**What to do:**
What is needed here is every record, retyped without any change.

= = = = =

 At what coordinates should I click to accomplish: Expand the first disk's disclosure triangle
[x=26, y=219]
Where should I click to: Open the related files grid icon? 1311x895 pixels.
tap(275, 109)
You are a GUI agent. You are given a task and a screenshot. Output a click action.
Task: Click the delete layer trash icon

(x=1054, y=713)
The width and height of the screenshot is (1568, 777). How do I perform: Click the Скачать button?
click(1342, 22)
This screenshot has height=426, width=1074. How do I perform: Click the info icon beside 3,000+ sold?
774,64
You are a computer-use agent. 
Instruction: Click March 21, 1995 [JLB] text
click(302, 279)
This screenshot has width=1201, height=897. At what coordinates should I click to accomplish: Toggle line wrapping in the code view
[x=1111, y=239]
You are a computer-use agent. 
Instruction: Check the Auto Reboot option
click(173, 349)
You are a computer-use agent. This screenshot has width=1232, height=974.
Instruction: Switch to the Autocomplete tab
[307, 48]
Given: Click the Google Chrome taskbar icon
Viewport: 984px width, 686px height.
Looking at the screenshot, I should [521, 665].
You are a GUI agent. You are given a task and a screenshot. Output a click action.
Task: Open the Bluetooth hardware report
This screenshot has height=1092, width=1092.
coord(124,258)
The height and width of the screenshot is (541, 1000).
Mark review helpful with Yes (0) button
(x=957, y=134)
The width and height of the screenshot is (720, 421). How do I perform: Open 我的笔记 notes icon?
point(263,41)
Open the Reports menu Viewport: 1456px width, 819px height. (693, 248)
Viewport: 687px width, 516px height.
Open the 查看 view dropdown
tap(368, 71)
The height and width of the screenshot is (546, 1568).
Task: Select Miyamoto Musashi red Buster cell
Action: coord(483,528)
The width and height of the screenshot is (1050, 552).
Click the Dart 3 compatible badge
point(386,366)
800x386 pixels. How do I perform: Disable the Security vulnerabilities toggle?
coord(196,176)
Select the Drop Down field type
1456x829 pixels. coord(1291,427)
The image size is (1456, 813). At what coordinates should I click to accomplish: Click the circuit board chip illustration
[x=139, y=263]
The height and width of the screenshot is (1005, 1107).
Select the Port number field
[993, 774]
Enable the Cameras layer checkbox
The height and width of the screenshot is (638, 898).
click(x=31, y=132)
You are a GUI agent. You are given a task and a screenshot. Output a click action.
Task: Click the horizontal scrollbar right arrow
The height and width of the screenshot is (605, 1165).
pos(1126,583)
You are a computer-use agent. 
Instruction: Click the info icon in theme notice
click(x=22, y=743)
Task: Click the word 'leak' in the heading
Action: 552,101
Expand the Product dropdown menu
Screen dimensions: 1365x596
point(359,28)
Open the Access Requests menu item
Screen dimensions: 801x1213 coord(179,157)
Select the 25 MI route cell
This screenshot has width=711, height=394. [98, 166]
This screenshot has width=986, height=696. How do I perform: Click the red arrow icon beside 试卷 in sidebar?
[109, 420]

= = = = =

**Exercise answer:**
 At what coordinates should I click to accomplish: Expand the first disk's disclosure triangle
[x=26, y=219]
Where should I click to: Open the related files grid icon? 1311x895 pixels.
tap(275, 109)
You are a GUI agent. You are given a task and a screenshot. Output a click action.
Task: Click the delete layer trash icon

(x=1054, y=713)
The width and height of the screenshot is (1568, 777). How do I perform: Click the Скачать button?
click(1342, 22)
This screenshot has height=426, width=1074. How do I perform: Click the info icon beside 3,000+ sold?
774,64
You are a computer-use agent. 
Instruction: Click March 21, 1995 [JLB] text
click(302, 279)
This screenshot has width=1201, height=897. At what coordinates should I click to accomplish: Toggle line wrapping in the code view
[x=1111, y=239]
You are a computer-use agent. 
Instruction: Check the Auto Reboot option
click(173, 349)
You are a computer-use agent. This screenshot has width=1232, height=974.
Instruction: Switch to the Autocomplete tab
[307, 48]
Given: Click the Google Chrome taskbar icon
Viewport: 984px width, 686px height.
Looking at the screenshot, I should [521, 665].
You are a GUI agent. You are given a task and a screenshot. Output a click action.
Task: Open the Bluetooth hardware report
This screenshot has height=1092, width=1092.
coord(124,258)
The height and width of the screenshot is (541, 1000).
Mark review helpful with Yes (0) button
(x=957, y=134)
The width and height of the screenshot is (720, 421). How do I perform: Open 我的笔记 notes icon?
point(263,41)
Open the Reports menu Viewport: 1456px width, 819px height. (693, 248)
Viewport: 687px width, 516px height.
Open the 查看 view dropdown
tap(368, 71)
The height and width of the screenshot is (546, 1568).
Task: Select Miyamoto Musashi red Buster cell
Action: coord(483,528)
The width and height of the screenshot is (1050, 552).
Click the Dart 3 compatible badge
point(386,366)
800x386 pixels. How do I perform: Disable the Security vulnerabilities toggle?
coord(196,176)
Select the Drop Down field type
1456x829 pixels. coord(1291,427)
The image size is (1456, 813). At what coordinates should I click to accomplish: Click the circuit board chip illustration
[x=139, y=263]
The height and width of the screenshot is (1005, 1107).
Select the Port number field
[993, 774]
Enable the Cameras layer checkbox
The height and width of the screenshot is (638, 898).
click(x=31, y=132)
You are a GUI agent. You are given a task and a screenshot. Output a click action.
Task: Click the horizontal scrollbar right arrow
The height and width of the screenshot is (605, 1165).
pos(1126,583)
You are a computer-use agent. 
Instruction: Click the info icon in theme notice
click(x=22, y=743)
Task: Click the word 'leak' in the heading
Action: 552,101
Expand the Product dropdown menu
Screen dimensions: 1365x596
point(359,28)
Open the Access Requests menu item
Screen dimensions: 801x1213 coord(179,157)
Select the 25 MI route cell
This screenshot has width=711, height=394. [98, 166]
This screenshot has width=986, height=696. How do I perform: Click the red arrow icon beside 试卷 in sidebar?
[109, 420]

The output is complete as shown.